Giulio Guidorizzi e Beniamino Piccone

Sulla poltrona fronte toro (quinta teatrale potente e invariabile sensibile per relatori del cenacolo di via Letizia) siede l’ellenista Giulio Guidorizzi. Professore di letteratura greca alla Statale di Milano, scrittore di miti, antropologo del mondo antico. Ce n’è abbastanza per farci scartabellare con un filo d’ansia i libri del liceo e far partire per errore un audio-bigino sull’età di Pericle (cellulare traditore!).

E ad ascoltarlo una platea variegata, insolitamente popolata di ragazzi (i figli degli amici, che faranno il classico e quelli ancora alle medie come Costanza o quelli che hanno appena iniziato l’università come Sofia).

Il mito greco ha vinto tutte le pigrizie e la tentazione da divano dopo una giornata di lavoro. Forse a riprova che il mythos ci seduce più del logos, in barba a ingegneri e economisti, che per una sera si sono lasciati incantare dalle 30 parole che riassumono la nostra civiltà. Beniamino ha tra le mani il volume “Il lessico dei greci”. Più tardi ce lo facciamo dedicare, sicuro.

 Il prof parte con un inno alla felicità, al vino, all’amore grazie a Dioniso che danza e domina un mondo felice. Che senso avrebbe dominare un mondo triste? E mentre l’ellenista sorride un po’ sornione, capiamo che a lui Dioniso è parecchio simpatico e Eros è un suo caro amico.
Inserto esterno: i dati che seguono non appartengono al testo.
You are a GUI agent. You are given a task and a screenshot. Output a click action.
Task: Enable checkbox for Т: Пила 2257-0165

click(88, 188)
Teodosio invece, imperatore bigotto, gli sta parecchio antipatico con il suo cristianesimo bacchettone e per avere vietato le Olimpiadi. Troppo pagane, troppo gaudenti.

Questi dei greci, con i loro capricci e innamoramenti, con le loro azioni gioiose e senza comandamenti, lasciano all’umanità la libertà di agire. La libertà della filosofia.
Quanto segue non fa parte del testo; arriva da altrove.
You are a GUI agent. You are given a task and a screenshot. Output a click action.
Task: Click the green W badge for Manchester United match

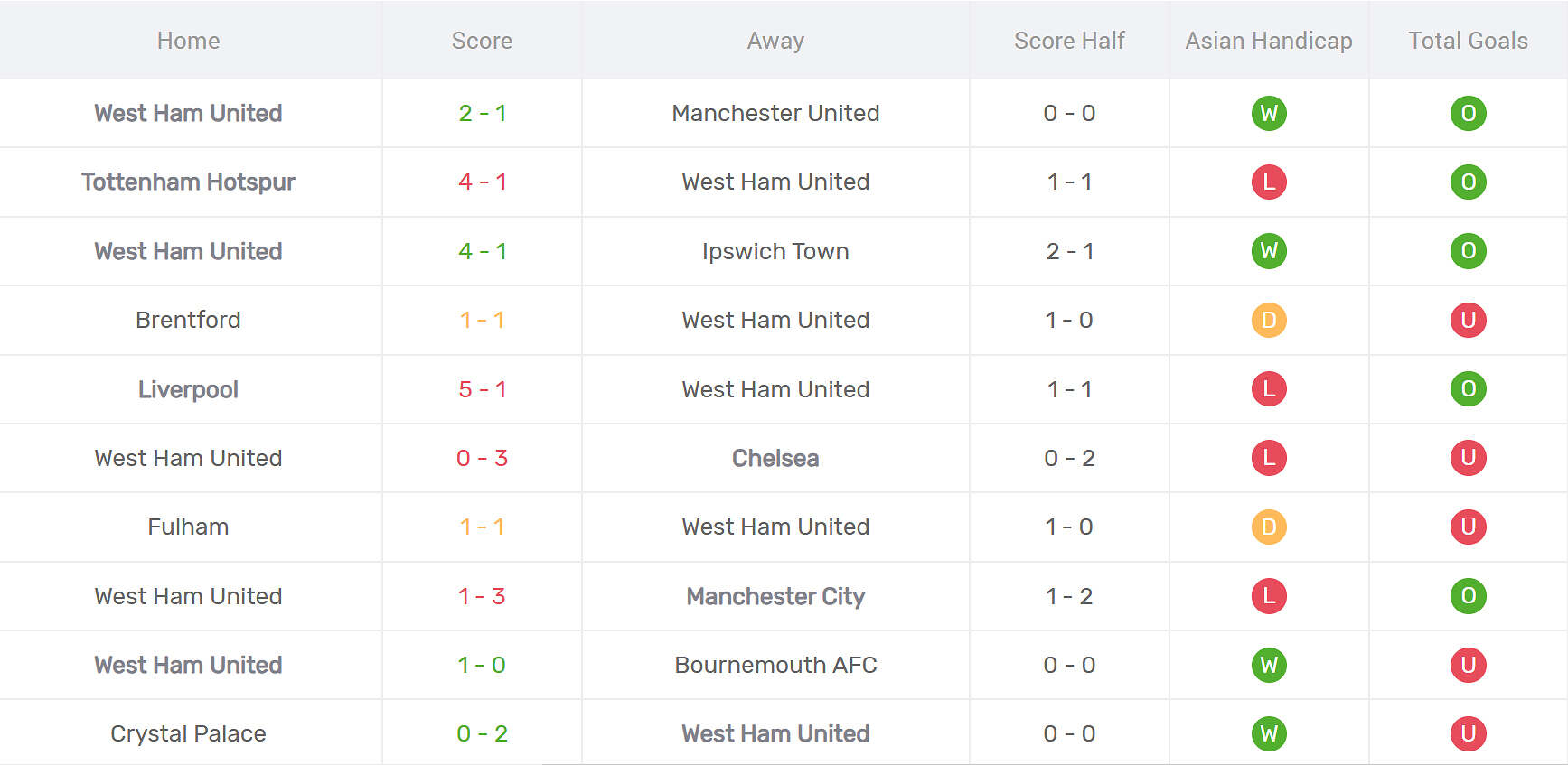click(1269, 113)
Certo, questi uomini liberi subiscono le conseguenze del destino, si fanno travolgere dall’hybris per poi essere puniti della propria tracotanza. Uomini senza colpa, con l’orgoglio del proprio corpo bello e potente, senza promessa di un futuro oltre la morte, anzi con la coscienza della propria sconfitta proprio mentre gustano la vittoria nell’agòn.

Essere donne in ogni modo non era un buon affare a quei tempi. Se proprio femmina dovevi nascere nella culla della civiltà, meglio a Sparta che ad Atene. Diritti ben pochi per le ragazze. E la democrazia, insomma, era piuttosto YY. Ma dato che le parole hanno un peso, non parlerò più di Patriarcato come fosse un sinonimo di Maschilismo: il “padre” in quella penisola spazzata dai venti comandava su tutti, non solo sulle donne. Anche gli uomini più giovani del clan e i figli maschi potevano essere venduti da questo padre dominante. Da oggi sono femminista uguale, ma con il vocabolario corretto.
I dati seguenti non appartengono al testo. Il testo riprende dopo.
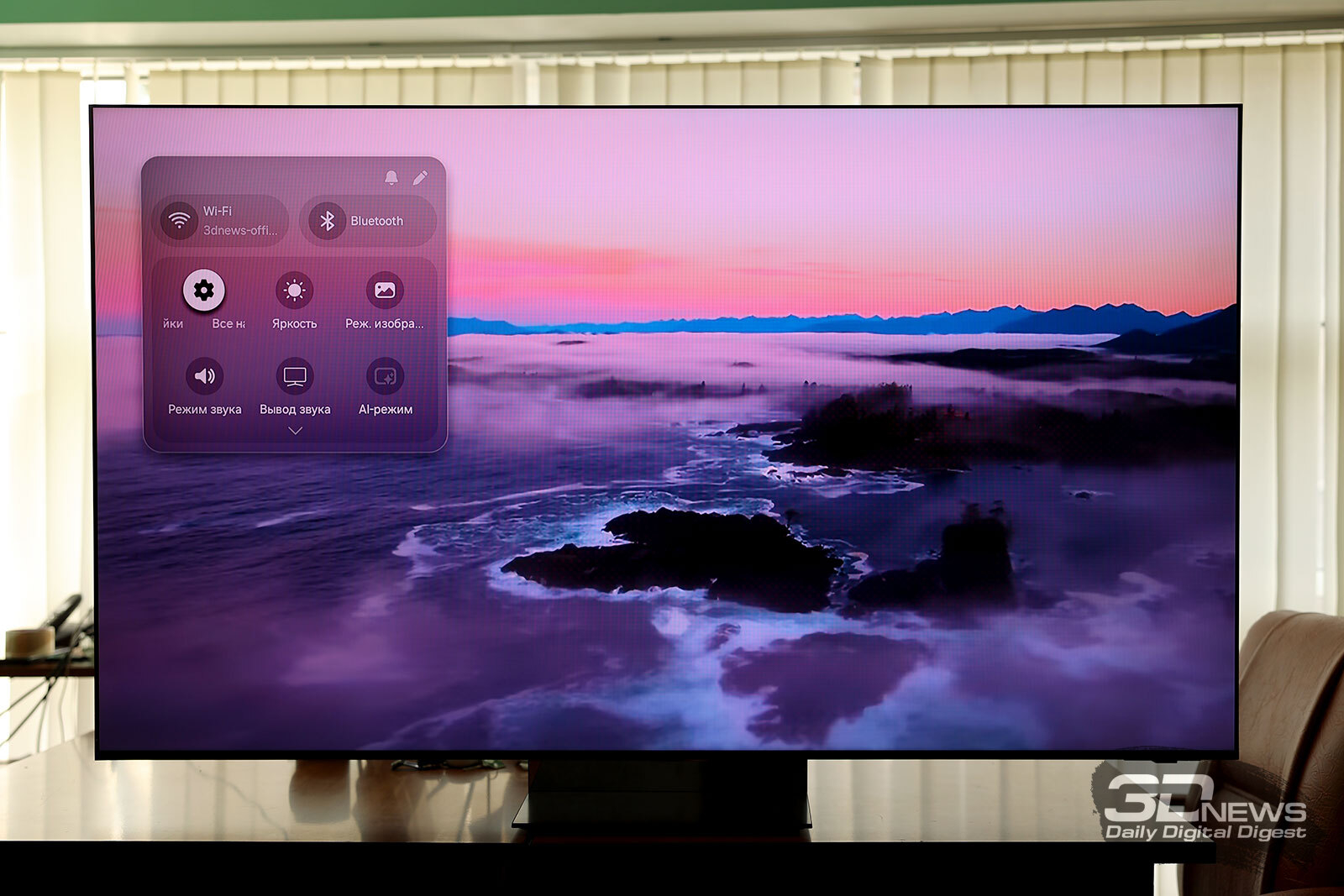Click the Bluetooth text label
This screenshot has height=896, width=1344.
[x=376, y=221]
Sai cosa ti dico prof? Io ora, come succede alle città che si evolvono secolo dopo secolo, uno strato sull’altro, tenendo mura spagnole e terme romane, torri che fanno il solletico al cielo e navigli coperti e scoperti, da questa serata mi porto via il fortilizio invincibile di Marco Aurelio da tenere nel cuore, l’allegrezza di Dioniso, la passione di Eros, la fedeltà di philìa ma anche la Provvidenza del Manzoni e se possibile la speranza di un ordine buono e la promessa di una vita eterna.

Intanto le olimpiadi le abbiamo riesumate nonostante Teodosio… e la serata, sotto il Tadini nuovo di Beniamino, si è chiusa tra bicchieri vuoti, bottiglie rovesciate e mille promesse di letture classiche.